Currently two bridges cross Lake Champlain connecting Vermont and New York -- one at the northern tip and another at the southern tip. Now a New York lawmaker thinks both states need to start exploring the idea of building a third bridge to serve the Plattsburgh and Burlington area. The idea was raised after hearing from dozens about the unreliability of the ferry at certain times of the year. However money is tight with New York facing a ten billion dollar budget deficit and that Vermont lawmakers show no interest in exploring the idea.
After 45 years of issuing loans to Vermont college students, the future does not look bright for the Vermont Student Assistance Corporation. VSAC issued a report to the legislature outlining the impact of legislation last year that ended the primary federal loan program that VSAC depended on. Students now get their loans directly from the government. The company has already reduced its budget by 18-percent in the last three years and cut 84 jobs. VSAC expects another ten percent cut this year.
School breakfasts are up in Vermont
Vermont schools continue to see record participation in the school breakfast program,
compared to other states, according to the Food Research and Action Center’s School Breakfast Scorecard for 2009-10.
More than 15,000 low-income children eat a free school breakfast on an average school day across the state according to the annual report.
A woman charged with felony drug charges for growing marijuana for her sick son won't go to trial. Prosecutors have agreed to refer Sue Thayer, of East Wallingford, to court diversion. If she completes it, the charges against her will be dismissed.
A nonprofit that keeps tabs on pollution is releasing a town-by-town list of Vermont's toxic threats, saying it wants people to be more aware of pollution - and government to be more responsive addressing it. The Toxics Action Center says the list was developed using government data in hopes of making people more knowledgeable about the environmental threats around them.
Vermont State Police say a house fire has killed an elderly Shaftsbury couple. Battling bitter cold, Shaftsbury Fire Department firefighters who responded about 4 AM yesterday found the house fully engulfed in flames and requested assistance from the Arlington Fire Department. The cause is still under investigation but that the fire appears accidental.

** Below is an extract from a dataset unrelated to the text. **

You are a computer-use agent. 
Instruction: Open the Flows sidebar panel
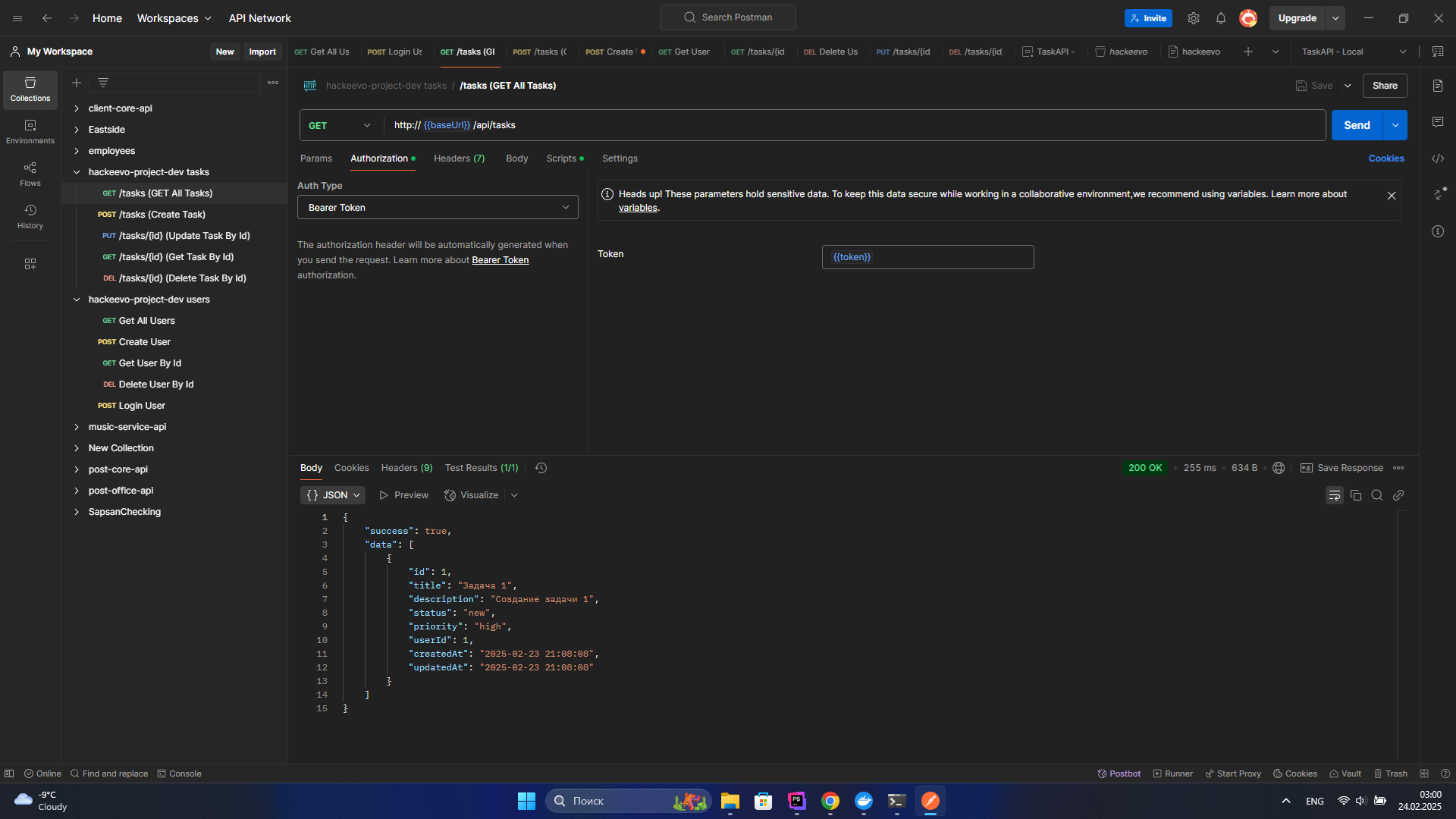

Barre city councilors are dropping a plan to regulate where sex offenders can live. If the council had approved the proposed charter change then the issue would have gone before voters in March. In 2009 a judge ruled Barre did not have the authority to restrict where sex offenders can live, saying the city first needed to pass a charter change giving it that power. That charter change would have also needed legislative approval.